(Job item A) According to the text, what has higher authority than the states?
(Job item B) Repeat everything in the text from "That coupled with" down to "always the case.".

(Text)

◇ ◇ ◇ ◇

Yes, we have state governments. But the federal government has higher authority than the states. If an armed insurrection against a state government happened, nobody should have any doubt that the federal government would bring force to bear. Give American citizens 10 full auto rifles a piece, won't make a damn bit of difference. 1000 people can fire their ak47s at a fighter jet or high altitude attack chopper all they want. They would be a crater all the same.

And yet it has happened not long ago.
 
Kids are coddled so much today that they have no coping skills when they need them the most. Thats whats going on in this country.

That coupled with all their social media addictions essentially rendering real human contact obsolete... Makes for a very unhinged type. We hope they have impulse control but as we've seen its not always the case.
 
I was actually making the case today with someone that in the instance of the gun lobby, it’s actually democracy at work. Is there another lobby that truly represents grassroots politcal desires more than the NRA? I mean I am no fan at all, but in this case supply is following demand rather than the other way around. Plenty of market economies exist without a gun culture.

◇ ◇ ◇ ◇

(Data)
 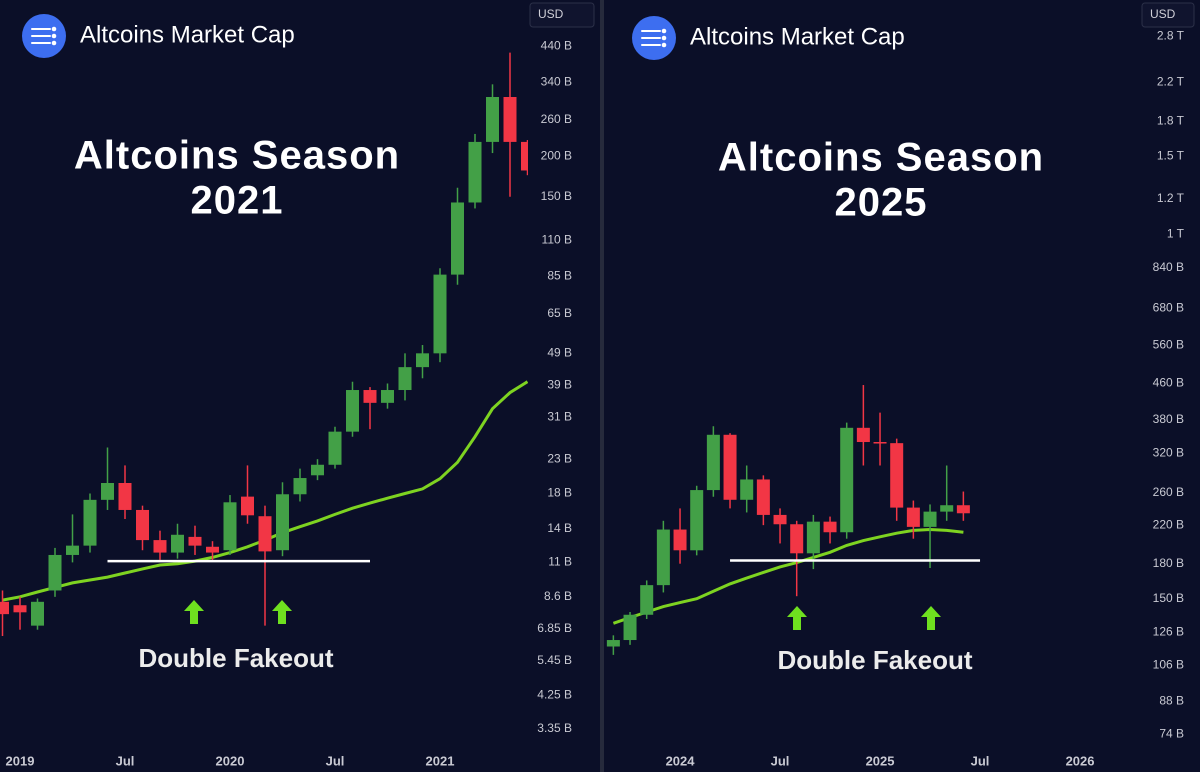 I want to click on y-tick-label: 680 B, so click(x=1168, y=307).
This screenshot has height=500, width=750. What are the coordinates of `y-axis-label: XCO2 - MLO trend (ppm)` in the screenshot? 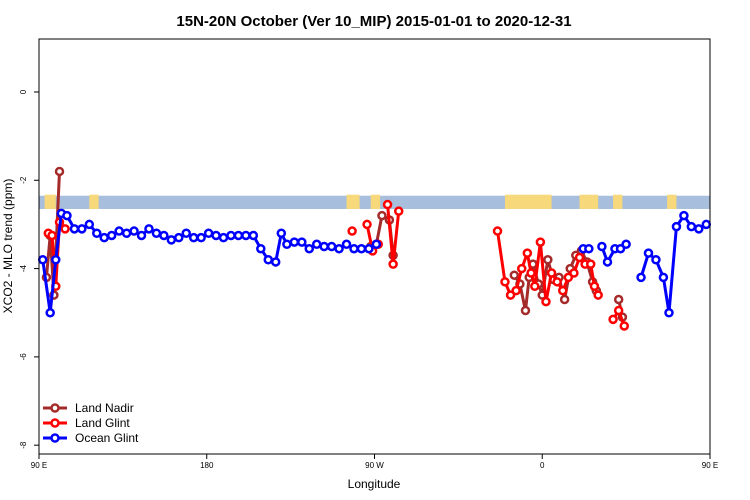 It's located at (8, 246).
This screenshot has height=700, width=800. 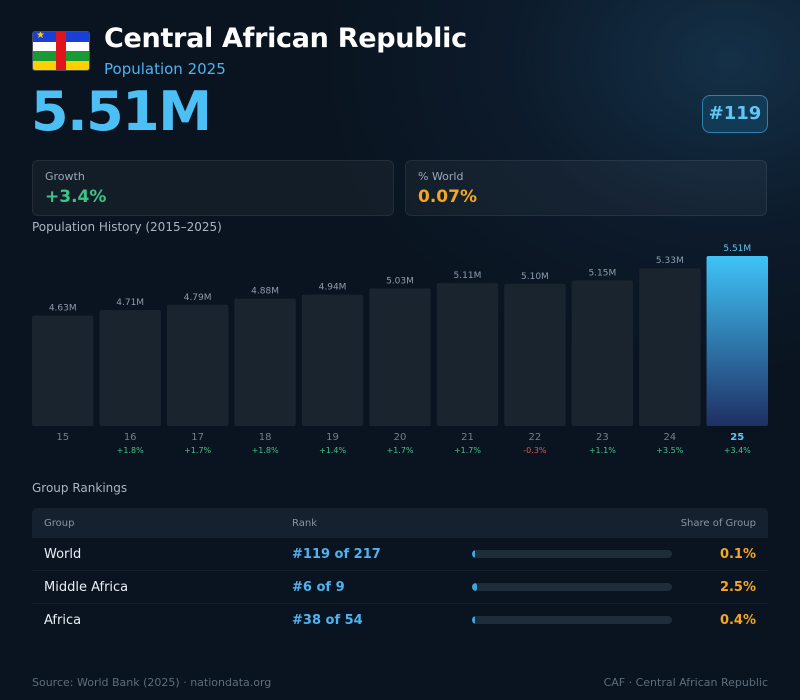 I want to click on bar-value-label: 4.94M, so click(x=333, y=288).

◇ ◇ ◇ ◇

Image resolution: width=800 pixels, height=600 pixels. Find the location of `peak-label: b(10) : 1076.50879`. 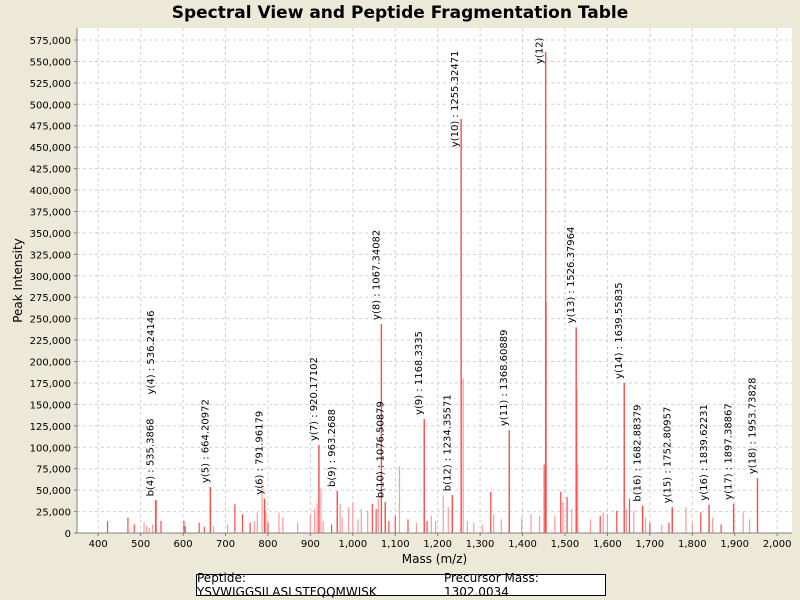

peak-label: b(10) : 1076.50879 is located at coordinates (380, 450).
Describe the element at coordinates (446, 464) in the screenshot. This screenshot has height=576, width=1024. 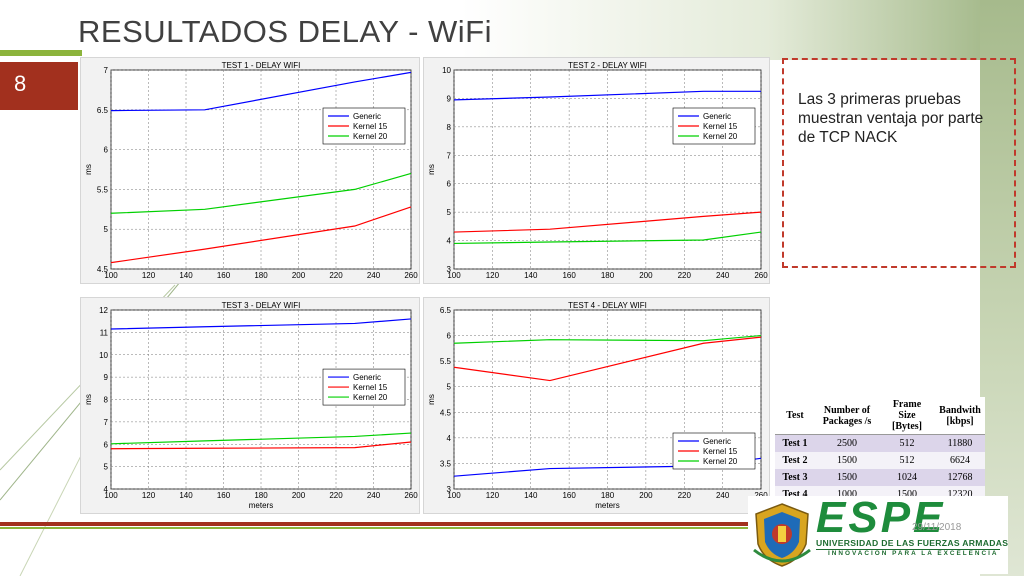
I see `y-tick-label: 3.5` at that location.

◇ ◇ ◇ ◇

(Answer A) The federal government.

(Answer B)
That coupled with all their social media addictions essentially rendering real human contact obsolete... Makes for a very unhinged type. We hope they have impulse control but as we've seen its not always the case.